Use of a personal vehicle for business purposes

Many contractors use their own vehicles for business purposes and recover mileage costs from their companies. Since 2011, HMRC has allowed taxpayers to claim:

  • 45p per mile for the first 10,000 business miles travelled.
  • 25p per mile for any additional business mileage.
  • 24p per mile for motorcycles.
  • 20p per mile for normal bicycles.

Additionally, if you transport a co-employee somewhere for business purposes, you can claim an extra 5p per mile passenger allowance.

The calculation is simple, with no reporting requirements, and you avoid benefit-in-kind charges and increased National Insurance rates that apply to company-owned cars.

You might also want to read HMRC’s approved mileage rates page to double-check the latest rates.

Company Owned Vehicle

The tax implications become more complicated if you purchase a vehicle via your limited company.

Benefit in Kind taxes

Since 6th April 2002, the Benefit in Kind charge for company cars registered from 1 January 1998 is calculated as a percentage of the car’s price, linked to CO2 emissions and fuel type.

  • The value of the company car is determined by the official list price, regardless of any dealer discounts you may have received.
  • If you are a director or employee of a limited company, your use of a company car is taxed as a benefit in kind (BIK), reported each year on your P11D form.
  • Your company (as the employer) must pay an additional 15% National Insurance Contributions (NICs) on the value of the benefit each tax year.
  • You (as the employee) will pay additional income tax on the value of the benefit.
  • On the positive side, the company’s Corporation Tax bill is reduced, as funds used to pay for the vehicle would otherwise be taxed at a minimum of 19%.
  • The cost to the company is spread over time in accordance with capital allowance rules.

Example of company car tax in 2026/27

In addition to the tax charge for using the company car, this benefit is also taxed if your company pays for fuel.

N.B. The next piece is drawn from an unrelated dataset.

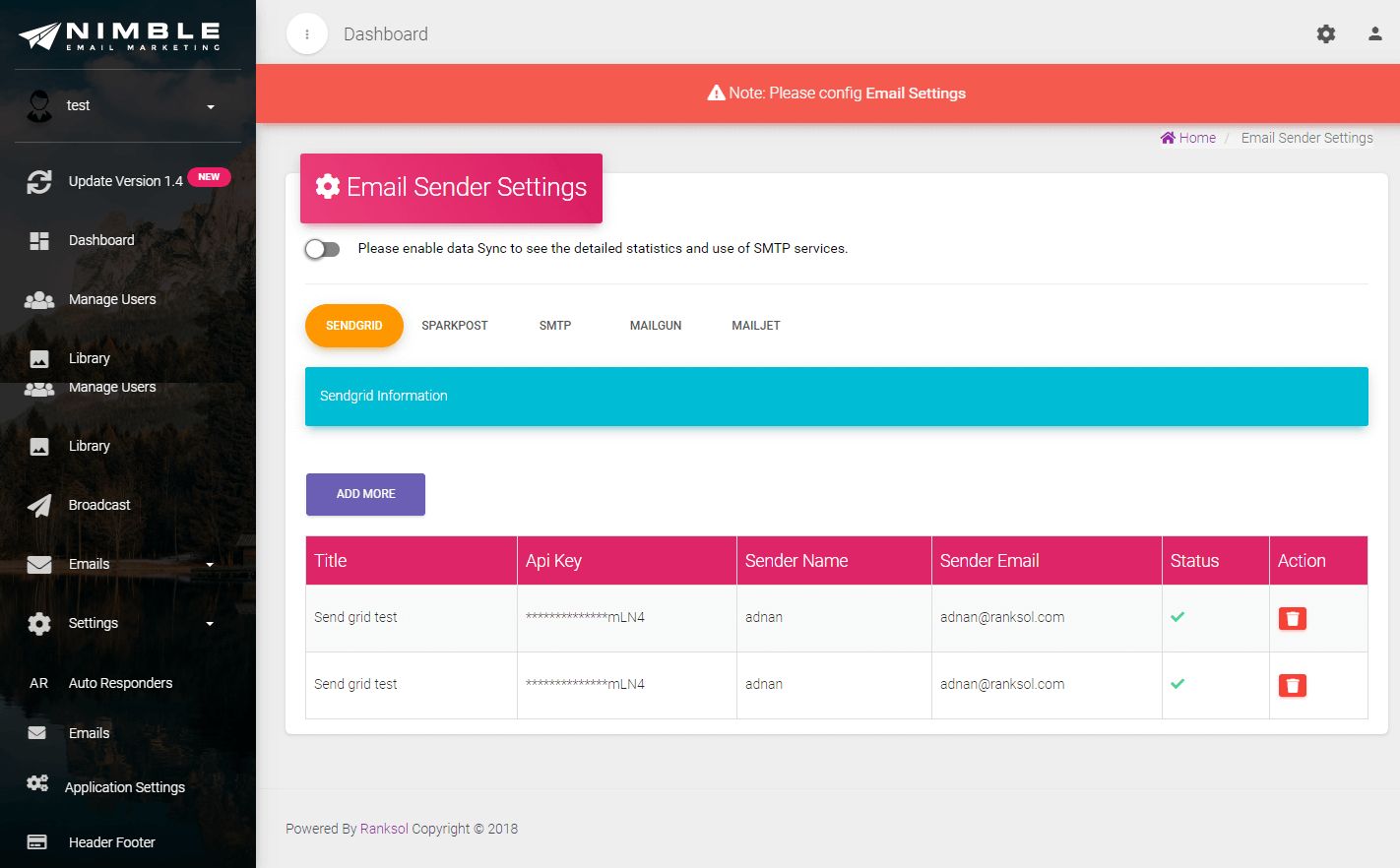
Task: Click the Update Version refresh icon
Action: click(39, 181)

See below.

Your company purchases a new petrol-powered car with a list price of £30,000. The car emits 110g/km of CO2.

  • According to the 2026/27 BIK bands, the official company car tax rate is 28%.
  • Car benefit value: £30,000 x 28% = £8,400.
  • If you are a higher rate taxpayer (40%), you will pay £3,360 per year.
  • If you are a basic rate taxpayer (20%), you will pay £1,680 per year.
  • Your company must also pay Employers’ NICs @ 15% on the car benefit value (£1,260).

What happens if my company pays for fuel too?

Unfortunately, if your limited company pays for your fuel, there is an additional tax charge – on top of that!

  • For 2026/27, this is calculated by multiplying the car benefit percentage (28% in the example) by a fixed amount (£29,200).
  • Fuel benefit value: 28% x £29,200 = £8,176.
  • Tax for employees:
    • Basic rate taxpayers (20%) pay £1,635.20.
    • Higher rate taxpayers (40%) pay £3,270.40
  • Employer’s NICs @ 15% = £1,226.40

So, even if you buy a company car, paying for fuel out of your own pocket may make sense, since the fuel tax is significant.

You can see the latest fixed fuel multiplier rate here on GOV.UK.



Benefit in kind rates for zero-emission vehicles from April 2020

As you can see from this table of BiK rates (based on emissions), rates for all car types continue to increase from 2025/26 onwards.

  • The rate for zero-emission vehicles rose from 3% (2025/26) to 4% in 2026/27 and will continue increasing gradually to 9% by 2029/30.
  • Note that a 4% surcharge applies to diesel vehicles that do not meet the RDE2 standard.

HMRC company car and fuel benefit calculator

There are quite a few online calculators for working out your tax liability. Try the official HMRC company car and fuel benefit calculator to start with.

To summarise

For IT contractors and small business owners, using a personal vehicle for business and claiming mileage allowance relief is often the most tax-efficient option.

If you decide to buy a company car, your tax liability will largely depend on CO2 emissions. Tax rates can reach 37% for high-emission vehicles, whereas the example in this article used a rate of 28%.

Although the vehicle’s capital cost can be offset against Corporation Tax, other factors, such as capital contributions and maintenance costs, should also be considered.